(Im)Material Girls&Boys: i Millennials

A cura di M. Bovenzi e L. Sottile, Deutsche Asset Management

Millennials: un nuovo modo di vivere, di consumare, di investire. Nel mare magnum delle “idee secolari” che regolarmente affiorano e riaffiorano, gli aspetti demografici e sociologici delle coorti generazionali è un tema di indubbio fascino e di grandissimo potenziale. Prima di addentrarci nella tematica, basti pensare che entro il 2025 la generazione dei Millennials (i nati tra il 1980 ed il 2000) rappresenteranno entro il 2025 la più grande porzione di lavoratori in USA, nonché la fetta di patrimonio più importante (8,3 trilioni di dollari nei soli Stati Uniti). Globalmente, sempre entro il 2025 il 75% della forza lavoro sarà costituita dai Millennials.
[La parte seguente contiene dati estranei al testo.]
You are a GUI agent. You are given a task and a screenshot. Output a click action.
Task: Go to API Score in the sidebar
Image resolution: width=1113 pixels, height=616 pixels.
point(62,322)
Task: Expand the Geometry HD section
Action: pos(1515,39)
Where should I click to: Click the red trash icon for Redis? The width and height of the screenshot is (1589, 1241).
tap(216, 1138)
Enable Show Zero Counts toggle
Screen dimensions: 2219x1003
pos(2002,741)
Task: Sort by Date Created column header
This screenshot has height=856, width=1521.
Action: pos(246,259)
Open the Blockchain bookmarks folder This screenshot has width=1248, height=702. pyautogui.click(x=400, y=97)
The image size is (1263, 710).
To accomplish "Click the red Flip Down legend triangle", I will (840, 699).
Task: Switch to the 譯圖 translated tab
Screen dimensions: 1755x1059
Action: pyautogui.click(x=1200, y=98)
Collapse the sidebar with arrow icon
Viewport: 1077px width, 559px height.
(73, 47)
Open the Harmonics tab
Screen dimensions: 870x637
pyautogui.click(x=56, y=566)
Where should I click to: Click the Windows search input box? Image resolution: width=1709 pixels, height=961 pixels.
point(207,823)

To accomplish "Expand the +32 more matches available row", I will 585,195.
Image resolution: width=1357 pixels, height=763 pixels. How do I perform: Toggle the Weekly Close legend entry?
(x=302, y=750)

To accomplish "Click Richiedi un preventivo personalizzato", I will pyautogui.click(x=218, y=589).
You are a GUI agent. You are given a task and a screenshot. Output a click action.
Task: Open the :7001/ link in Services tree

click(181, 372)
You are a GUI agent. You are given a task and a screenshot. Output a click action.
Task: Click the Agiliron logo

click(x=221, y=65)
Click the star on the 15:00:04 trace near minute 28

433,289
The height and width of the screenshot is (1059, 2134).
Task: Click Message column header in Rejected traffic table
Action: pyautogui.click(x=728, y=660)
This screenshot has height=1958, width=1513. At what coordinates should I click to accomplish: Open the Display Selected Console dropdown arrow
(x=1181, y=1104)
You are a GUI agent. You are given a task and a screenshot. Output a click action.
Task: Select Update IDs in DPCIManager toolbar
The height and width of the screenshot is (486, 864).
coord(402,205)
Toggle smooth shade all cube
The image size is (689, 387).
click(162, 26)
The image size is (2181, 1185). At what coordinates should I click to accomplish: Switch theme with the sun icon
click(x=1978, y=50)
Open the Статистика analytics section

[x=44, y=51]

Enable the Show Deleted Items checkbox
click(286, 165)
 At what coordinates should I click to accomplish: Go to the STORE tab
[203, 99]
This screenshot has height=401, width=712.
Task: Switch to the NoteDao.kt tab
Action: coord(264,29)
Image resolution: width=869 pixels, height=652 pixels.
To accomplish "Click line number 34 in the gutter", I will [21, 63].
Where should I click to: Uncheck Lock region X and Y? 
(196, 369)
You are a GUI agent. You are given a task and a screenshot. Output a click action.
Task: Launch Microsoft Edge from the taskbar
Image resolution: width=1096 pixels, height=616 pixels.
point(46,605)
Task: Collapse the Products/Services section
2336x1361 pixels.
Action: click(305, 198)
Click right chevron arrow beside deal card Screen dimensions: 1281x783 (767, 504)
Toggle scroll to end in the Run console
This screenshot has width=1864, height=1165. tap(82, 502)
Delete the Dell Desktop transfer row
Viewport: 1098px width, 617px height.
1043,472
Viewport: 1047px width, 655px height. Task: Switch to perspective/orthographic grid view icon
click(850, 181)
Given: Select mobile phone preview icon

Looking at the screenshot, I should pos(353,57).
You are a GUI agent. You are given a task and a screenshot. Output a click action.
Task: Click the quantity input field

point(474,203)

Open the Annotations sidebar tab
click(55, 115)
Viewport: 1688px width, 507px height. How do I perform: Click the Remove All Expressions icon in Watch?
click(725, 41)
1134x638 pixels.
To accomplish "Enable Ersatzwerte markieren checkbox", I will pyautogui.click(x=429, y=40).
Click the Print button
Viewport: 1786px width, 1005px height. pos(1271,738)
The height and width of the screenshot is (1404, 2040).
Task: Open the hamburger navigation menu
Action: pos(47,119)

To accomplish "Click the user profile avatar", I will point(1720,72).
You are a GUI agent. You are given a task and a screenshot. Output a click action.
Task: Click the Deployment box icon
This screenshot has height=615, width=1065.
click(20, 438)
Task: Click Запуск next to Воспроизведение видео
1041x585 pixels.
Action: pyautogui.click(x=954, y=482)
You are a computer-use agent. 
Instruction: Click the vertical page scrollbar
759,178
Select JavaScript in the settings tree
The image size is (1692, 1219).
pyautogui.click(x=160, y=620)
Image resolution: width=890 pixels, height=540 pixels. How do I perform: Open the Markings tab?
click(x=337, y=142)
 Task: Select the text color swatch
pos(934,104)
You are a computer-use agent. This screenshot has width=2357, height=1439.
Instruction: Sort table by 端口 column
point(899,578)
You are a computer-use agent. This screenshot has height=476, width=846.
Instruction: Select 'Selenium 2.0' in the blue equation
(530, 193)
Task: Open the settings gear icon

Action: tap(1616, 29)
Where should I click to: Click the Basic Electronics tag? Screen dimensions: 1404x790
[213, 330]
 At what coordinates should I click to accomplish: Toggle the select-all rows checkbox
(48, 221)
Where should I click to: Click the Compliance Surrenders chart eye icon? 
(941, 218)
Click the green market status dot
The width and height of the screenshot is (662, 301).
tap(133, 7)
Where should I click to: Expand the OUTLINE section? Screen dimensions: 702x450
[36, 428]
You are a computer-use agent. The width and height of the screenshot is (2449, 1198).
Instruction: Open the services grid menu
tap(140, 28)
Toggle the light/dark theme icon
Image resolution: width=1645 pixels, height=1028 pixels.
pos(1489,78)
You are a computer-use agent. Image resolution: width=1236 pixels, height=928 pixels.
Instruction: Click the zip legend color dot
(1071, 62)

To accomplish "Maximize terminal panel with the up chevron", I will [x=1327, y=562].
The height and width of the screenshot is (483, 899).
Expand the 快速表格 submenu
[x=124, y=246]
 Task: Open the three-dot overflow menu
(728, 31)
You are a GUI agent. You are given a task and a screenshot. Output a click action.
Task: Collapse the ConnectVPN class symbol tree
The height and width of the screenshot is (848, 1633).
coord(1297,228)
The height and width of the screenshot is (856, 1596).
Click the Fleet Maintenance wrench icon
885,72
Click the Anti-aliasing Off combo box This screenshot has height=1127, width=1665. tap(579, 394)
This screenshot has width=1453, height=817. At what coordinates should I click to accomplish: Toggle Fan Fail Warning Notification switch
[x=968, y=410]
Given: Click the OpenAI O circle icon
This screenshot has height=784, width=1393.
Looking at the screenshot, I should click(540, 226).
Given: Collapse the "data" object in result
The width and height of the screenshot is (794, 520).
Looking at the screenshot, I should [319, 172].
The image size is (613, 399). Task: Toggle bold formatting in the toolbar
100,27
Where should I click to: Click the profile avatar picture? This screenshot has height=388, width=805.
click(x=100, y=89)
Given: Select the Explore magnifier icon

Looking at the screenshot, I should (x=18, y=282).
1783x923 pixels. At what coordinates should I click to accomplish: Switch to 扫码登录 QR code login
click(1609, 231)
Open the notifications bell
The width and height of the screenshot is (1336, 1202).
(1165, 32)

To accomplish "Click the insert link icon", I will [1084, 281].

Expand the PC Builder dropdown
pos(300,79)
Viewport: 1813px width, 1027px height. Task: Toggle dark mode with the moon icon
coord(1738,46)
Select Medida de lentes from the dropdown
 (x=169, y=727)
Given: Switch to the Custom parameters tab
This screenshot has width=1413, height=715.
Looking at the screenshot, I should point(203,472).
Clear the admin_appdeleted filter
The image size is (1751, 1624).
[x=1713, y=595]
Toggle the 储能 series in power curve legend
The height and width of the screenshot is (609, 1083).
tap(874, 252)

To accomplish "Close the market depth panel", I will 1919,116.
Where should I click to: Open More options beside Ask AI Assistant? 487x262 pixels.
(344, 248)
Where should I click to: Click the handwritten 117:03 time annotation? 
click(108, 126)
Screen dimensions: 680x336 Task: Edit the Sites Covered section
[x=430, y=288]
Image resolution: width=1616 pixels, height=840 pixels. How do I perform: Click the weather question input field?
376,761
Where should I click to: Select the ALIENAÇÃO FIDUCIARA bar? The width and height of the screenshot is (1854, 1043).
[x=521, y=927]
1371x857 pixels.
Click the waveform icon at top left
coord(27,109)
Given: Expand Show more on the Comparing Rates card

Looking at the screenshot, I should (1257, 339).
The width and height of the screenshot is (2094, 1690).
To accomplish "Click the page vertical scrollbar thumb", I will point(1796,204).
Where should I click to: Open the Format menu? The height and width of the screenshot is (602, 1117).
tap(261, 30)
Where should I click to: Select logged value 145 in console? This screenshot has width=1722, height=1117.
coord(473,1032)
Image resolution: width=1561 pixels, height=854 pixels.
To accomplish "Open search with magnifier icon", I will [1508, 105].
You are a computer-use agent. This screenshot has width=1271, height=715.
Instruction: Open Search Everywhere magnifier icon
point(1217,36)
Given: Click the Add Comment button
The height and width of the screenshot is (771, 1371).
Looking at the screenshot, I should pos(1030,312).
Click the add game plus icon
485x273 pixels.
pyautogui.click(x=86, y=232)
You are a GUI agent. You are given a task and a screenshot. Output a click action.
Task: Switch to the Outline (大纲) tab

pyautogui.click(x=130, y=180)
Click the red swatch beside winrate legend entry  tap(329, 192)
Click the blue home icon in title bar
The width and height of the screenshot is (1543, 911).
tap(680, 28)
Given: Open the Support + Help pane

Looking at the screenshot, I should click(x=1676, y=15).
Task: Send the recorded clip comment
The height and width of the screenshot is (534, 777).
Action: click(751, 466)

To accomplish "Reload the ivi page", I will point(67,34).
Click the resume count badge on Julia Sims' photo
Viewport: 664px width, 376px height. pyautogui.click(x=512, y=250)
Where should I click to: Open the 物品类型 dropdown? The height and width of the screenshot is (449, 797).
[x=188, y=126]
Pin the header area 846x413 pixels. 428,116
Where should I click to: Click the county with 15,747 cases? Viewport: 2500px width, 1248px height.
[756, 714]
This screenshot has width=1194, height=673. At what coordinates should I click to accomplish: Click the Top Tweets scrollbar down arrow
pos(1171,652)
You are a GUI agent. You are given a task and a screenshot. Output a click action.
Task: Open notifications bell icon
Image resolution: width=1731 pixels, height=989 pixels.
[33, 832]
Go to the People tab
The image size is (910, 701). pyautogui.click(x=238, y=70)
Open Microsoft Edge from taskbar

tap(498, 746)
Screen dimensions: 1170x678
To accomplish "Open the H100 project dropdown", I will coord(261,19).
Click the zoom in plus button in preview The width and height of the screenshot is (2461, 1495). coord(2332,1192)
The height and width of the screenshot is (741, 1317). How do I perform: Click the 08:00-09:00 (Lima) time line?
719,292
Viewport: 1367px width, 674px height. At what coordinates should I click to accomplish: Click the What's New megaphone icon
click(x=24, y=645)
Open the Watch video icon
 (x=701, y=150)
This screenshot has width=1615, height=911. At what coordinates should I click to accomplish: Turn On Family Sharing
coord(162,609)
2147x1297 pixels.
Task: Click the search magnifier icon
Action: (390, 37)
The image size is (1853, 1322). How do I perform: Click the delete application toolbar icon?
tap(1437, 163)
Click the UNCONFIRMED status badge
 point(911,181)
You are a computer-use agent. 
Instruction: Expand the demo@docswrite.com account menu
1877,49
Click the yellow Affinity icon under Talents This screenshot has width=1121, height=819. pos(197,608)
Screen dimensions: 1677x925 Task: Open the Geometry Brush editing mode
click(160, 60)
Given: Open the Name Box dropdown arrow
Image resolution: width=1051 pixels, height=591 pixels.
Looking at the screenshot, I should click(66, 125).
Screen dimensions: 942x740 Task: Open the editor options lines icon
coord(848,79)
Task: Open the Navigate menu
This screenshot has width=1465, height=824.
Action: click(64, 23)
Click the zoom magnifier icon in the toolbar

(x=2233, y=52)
Le implicazioni sono enormi, soprattutto perché la larghissima parte dei Millennials è nei Paesi emergenti.
Partecipando ad un recente convegno, sono rimasto particolarmente interessato e colpito da come aziende di respiro globale e appartenenti a settori economici diversi analizzino in profondità i comportamenti di coloro i quali oggi hanno una età compresa tra i 18 e i 34 o se preferite, secondo una ricerca di Goldman Sachs Global Investment Research, i nati tra il 1980 e il 2000, ovvero i cd Millennials o Generazione Y.
Ma la ragione, ovviamente, c’è tutta… ad esempio negli USA, i Millennials sono ben 92 milioni, quando i cd Baby Boomers sono 77 e ben sappiamo quanto sia stato incisivo il loro comportamento nella crescita economica americana.

Per la Generazione Y, star bene non è semplicemente il “non star male”, bensì un impegno quotidiano nell’esercizio fisico e nell’avere un’alimentazione corretta, tendono ad uscire dalla casa dei genitori più tardi, portando l’età media in cui ci si sposa da 23 (nel 1970) a 30 anni, non per mancanza di risorse ma per puro calcolo, così come altro segno distintivo è il non acquistare beni come l’auto o la musica ma – piuttosto – ricercare elementi o servizi che diano loro accesso all’uso di tali beni, dando vita alla cd. “sharing economy”.

Secondo i ricercatori ,i  Millennials sono nati in un contesto storico e socio-economico assai particolare per cambiamenti tecnologici, di globalizzazione e, nel contempo, di sconvolgimenti economici.
In Italia sono una generazione vasta ed eterogenea, con un unico comune denominatore, a parte trascendere i confini territoriali ed essere “glocal”: il 74% di loro (8,3 milioni su 11,2 milioni) è sempre connesso e lo è quasi sempre da mobile. Conoscono tante lingue, sanno cosa vogliono, sanno dove cercarlo e soprattutto, quando lo trovano, lo comprano online.

“Per lo più si tratta di prodotti sostenibili e ricercati, di qualità e di origine italiana certificata perché i Millennials sono attenti”, dice Lorenzo Montagna, ad di Yahoo Italia, “ma se la cavano anche se si tratta di consigliare genitori e nonni sugli acquisti che poi verranno fatti offline. Anche solo per trovare la strada del negozio, grazie alla mappa sul cellulare”. Dunque, influenzano anche indirettamente alcuni settori di mercato come quello alimentare.

Cercano, trovano (ovunque e soprattutto sul cellulare), spendono (sempre sul cellulare, comprando con un clic). I Millennials sono propensi al consumismo e rappresentano un target che ingolosisce marketing e pubblicità: (im)material girls e boys nati tra gli anni Ottanta e il Duemila che si destreggiano senza esitazione tra siti web, applicazioni, social network per almeno due ore al giorno. Le trascorrono con il proprio smartphone e solo il 13% è spesa per telefonate e sms: le vecchie e tradizionali funzioni per cui ci si comprava un cellulare. Morte e sepolte.